East Village Building Blocks

116 East 10th Street | Block : 465 | Lot #15

  • Building Date : 1861
  • Original Use : Residential
  • Original Owner : James Stewart
  • Original Architect : James Renwick, Jr. (attributed)

Description & Building Alterations

Two bays wide and clad with bright red brick, this beautifully preserved four-and-a-half-story Anglo-Italianate townhouse was built in conjunction with the surrounding houses on Stuyvesant and East 10th Streets as part of the disposal of the Stuyvesant family estate surrounding St. Mark’s Church-in-the-Bowery. The house features a rusticated light-colored stone ground floor with vermiculated keystones and cornerstones, and a corbeled entablature over the entry door. The parlor floor is higher than the others in the Italianate tradition of the piano nobile or “grand floor,” and the upper floors of the facade display light stone window surrounds.
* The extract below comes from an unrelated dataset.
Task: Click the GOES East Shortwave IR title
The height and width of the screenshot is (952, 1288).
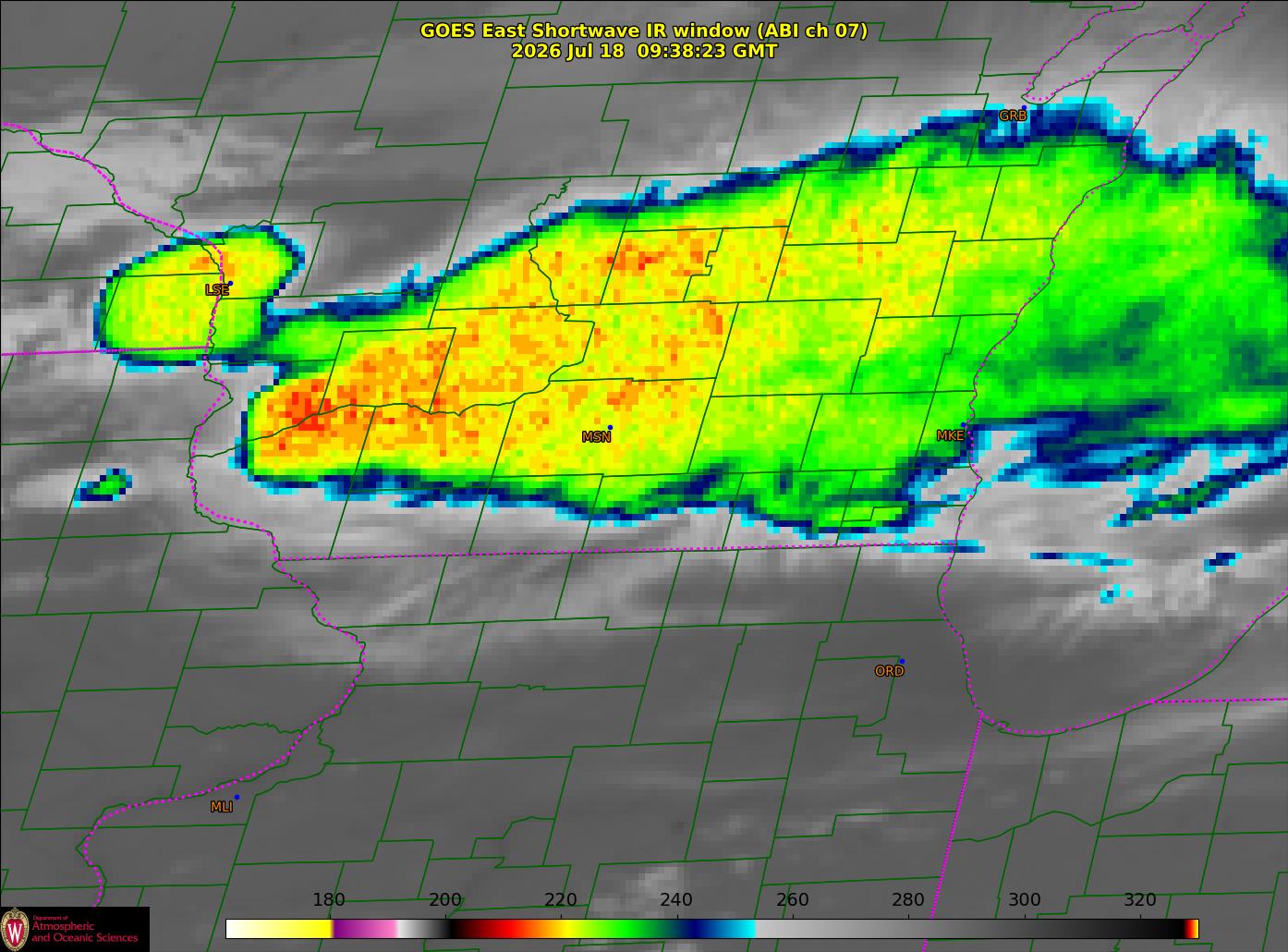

Original ironwork, including a wrought iron balcony off the parlor floor, has been removed. This lot was originally owned by James Stewart.
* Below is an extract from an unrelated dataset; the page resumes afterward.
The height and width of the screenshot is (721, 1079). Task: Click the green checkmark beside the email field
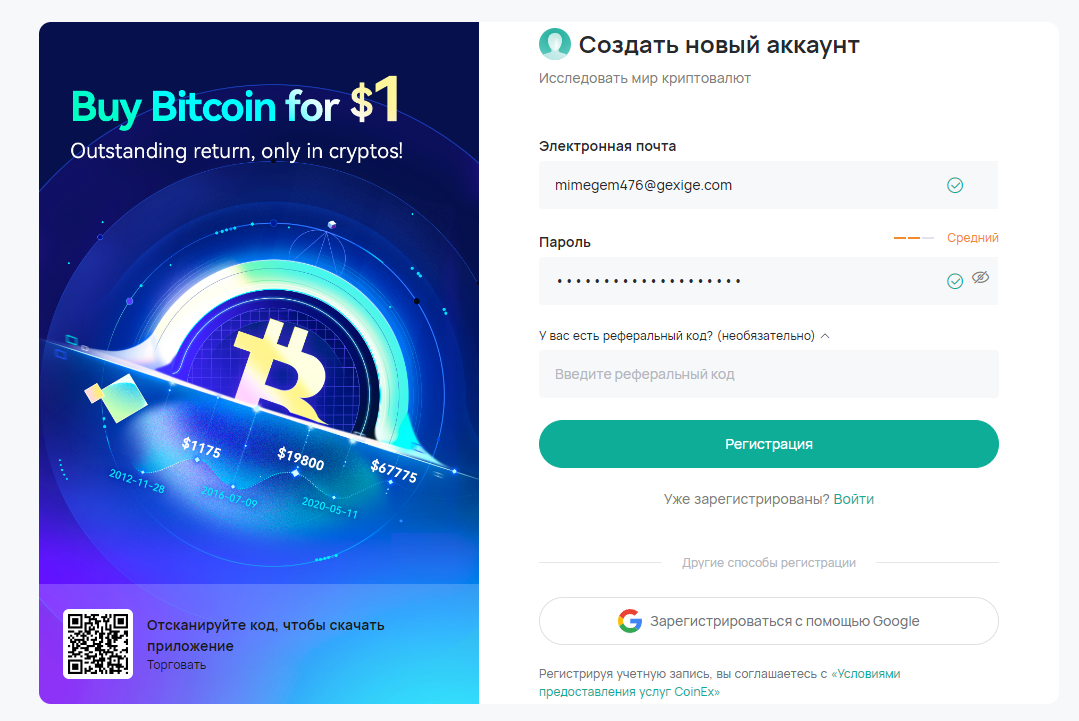pyautogui.click(x=955, y=185)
Elizabeth Stuyvesant Fish willed that her estate, which included the land upon which this group of town houses is built, be divided equally amongst her four children, and the property was subsequently sold to Mathias Banta in 1858 for development on the condition that no “dangerous, noxious or offensive establishments whatsoever, nor any houses generally known as tenement house” be erected there. Banta subdivided the property into the present lots and listed the properties for sale in the newspapers. The lots were sold within a few months, and construction on the triangular piece of land encompassing nos. 23 through 35 Stuyvesant Street and 112 through 128 East 10th Street began in 1859. The architecture has been attributed to architect James Renwick Jr. The five-story buildings at 112-128 East 10th Street have parlor floors covered in rusticated brownstone with vermiculated panels at the bottom. The segmental-arched doorways have carved brackets and hold double doors, but the stoops are low and narrow. Each building is faced in red brick set off by Italianate-style stone window enframements from the second through fifth floors. They are part of the St. Mark’s Historic District, designated in 1969.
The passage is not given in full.